**Records to use**
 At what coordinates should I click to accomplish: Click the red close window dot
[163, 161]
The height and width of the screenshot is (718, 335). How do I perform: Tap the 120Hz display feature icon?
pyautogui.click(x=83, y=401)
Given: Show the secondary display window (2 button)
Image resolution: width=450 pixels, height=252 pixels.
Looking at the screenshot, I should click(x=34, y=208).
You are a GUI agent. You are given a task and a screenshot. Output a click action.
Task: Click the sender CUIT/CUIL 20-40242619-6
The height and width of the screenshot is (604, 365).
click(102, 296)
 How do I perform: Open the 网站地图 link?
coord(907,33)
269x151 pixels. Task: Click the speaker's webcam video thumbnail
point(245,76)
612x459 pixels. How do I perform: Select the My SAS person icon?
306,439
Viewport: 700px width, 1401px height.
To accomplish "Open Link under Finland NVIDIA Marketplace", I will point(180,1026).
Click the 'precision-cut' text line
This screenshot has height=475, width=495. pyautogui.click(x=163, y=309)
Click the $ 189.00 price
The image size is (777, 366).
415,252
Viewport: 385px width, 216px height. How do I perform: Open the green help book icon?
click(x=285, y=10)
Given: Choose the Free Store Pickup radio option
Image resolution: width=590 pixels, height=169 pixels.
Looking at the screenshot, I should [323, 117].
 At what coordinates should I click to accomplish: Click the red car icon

...

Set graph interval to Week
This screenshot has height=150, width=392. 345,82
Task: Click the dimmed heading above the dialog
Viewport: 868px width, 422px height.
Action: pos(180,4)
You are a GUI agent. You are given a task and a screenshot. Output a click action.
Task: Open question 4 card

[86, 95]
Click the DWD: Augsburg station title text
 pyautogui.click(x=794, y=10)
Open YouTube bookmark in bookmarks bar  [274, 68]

==

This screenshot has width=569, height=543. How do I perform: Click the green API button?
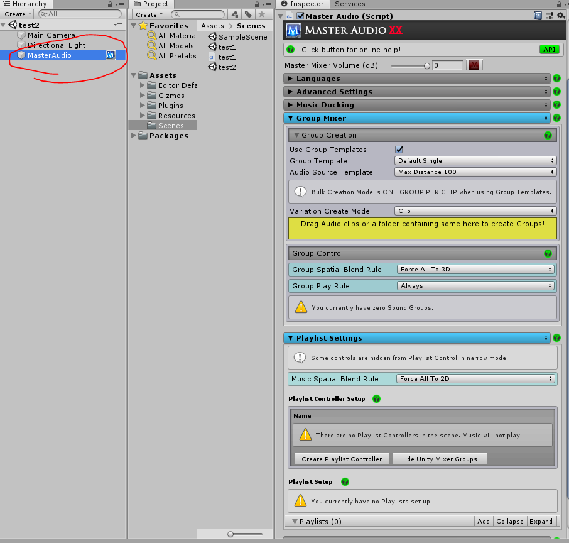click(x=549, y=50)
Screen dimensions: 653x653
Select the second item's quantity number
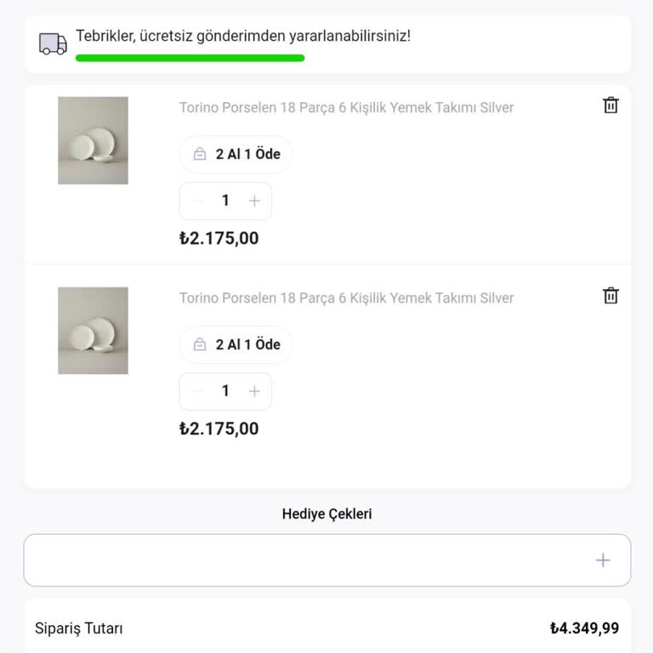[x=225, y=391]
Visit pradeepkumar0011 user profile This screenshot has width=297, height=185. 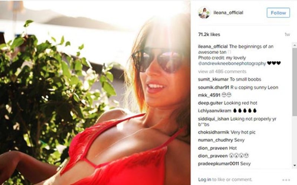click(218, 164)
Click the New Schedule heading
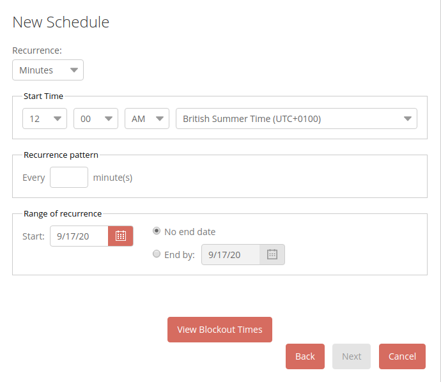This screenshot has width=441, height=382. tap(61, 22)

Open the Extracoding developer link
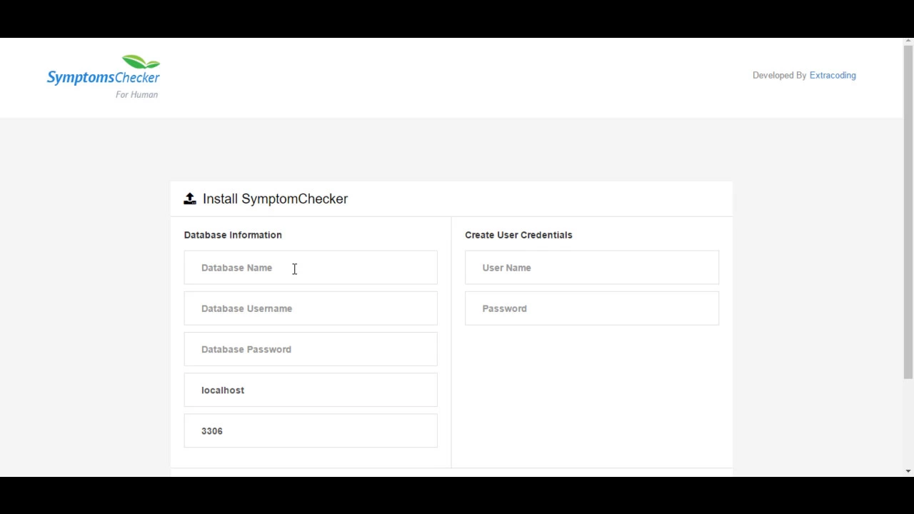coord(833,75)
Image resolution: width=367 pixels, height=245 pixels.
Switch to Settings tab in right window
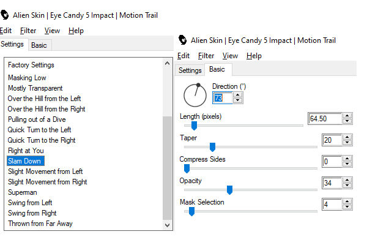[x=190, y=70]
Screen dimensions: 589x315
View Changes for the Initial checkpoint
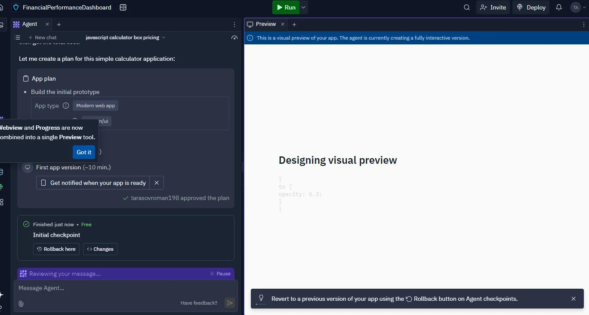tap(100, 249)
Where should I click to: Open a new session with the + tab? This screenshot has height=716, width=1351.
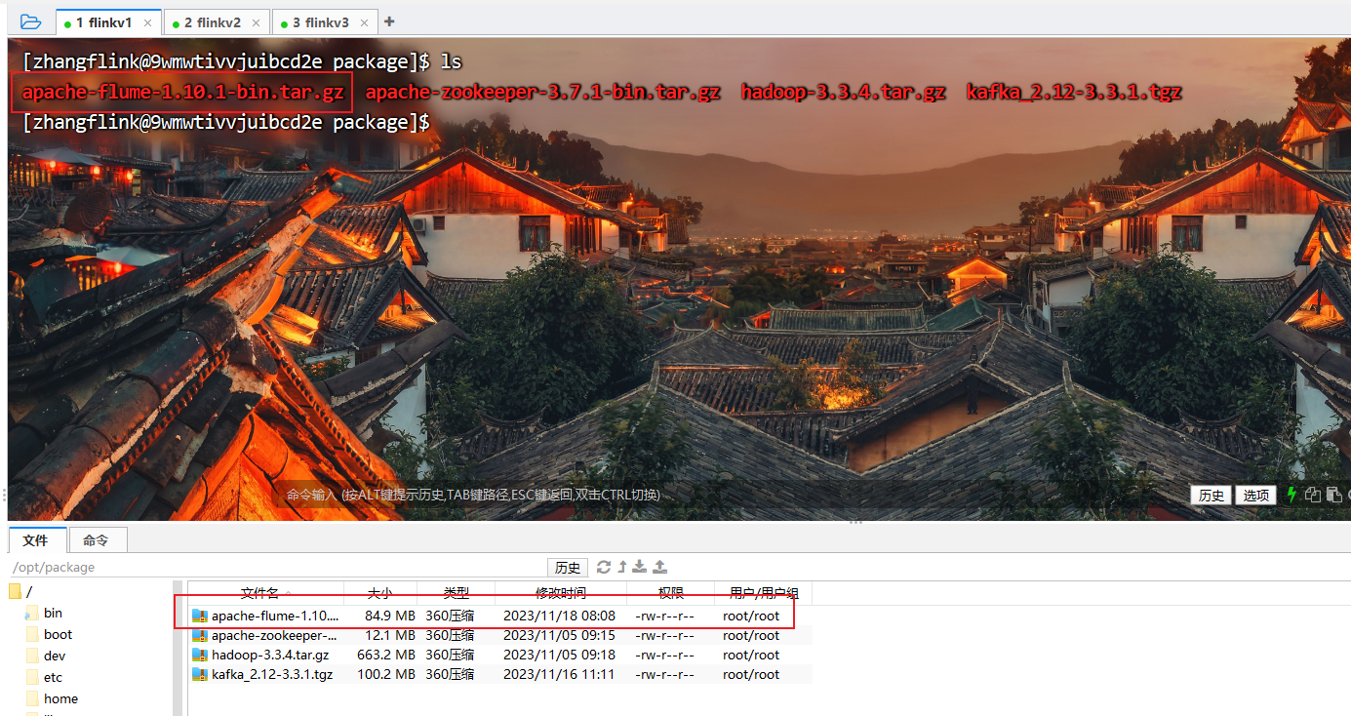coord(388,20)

**Work instructions**
Find "close window dot" in the entries above and copy that whole line exactly, then each line after it through the line that contains "Viewport: 700px width, 1401px height.".

**Response to the exercise**
 At what coordinates should I click to accomplish: Click the red close window dot
[163, 161]
The height and width of the screenshot is (718, 335). How do I perform: Tap the 120Hz display feature icon?
pyautogui.click(x=83, y=401)
Given: Show the secondary display window (2 button)
Image resolution: width=450 pixels, height=252 pixels.
Looking at the screenshot, I should click(x=34, y=208).
You are a GUI agent. You are given a task and a screenshot. Output a click action.
Task: Click the sender CUIT/CUIL 20-40242619-6
The height and width of the screenshot is (604, 365).
click(102, 296)
 How do I perform: Open the 网站地图 link?
coord(907,33)
269x151 pixels. Task: Click the speaker's webcam video thumbnail
point(245,76)
612x459 pixels. How do I perform: Select the My SAS person icon?
306,439
Viewport: 700px width, 1401px height.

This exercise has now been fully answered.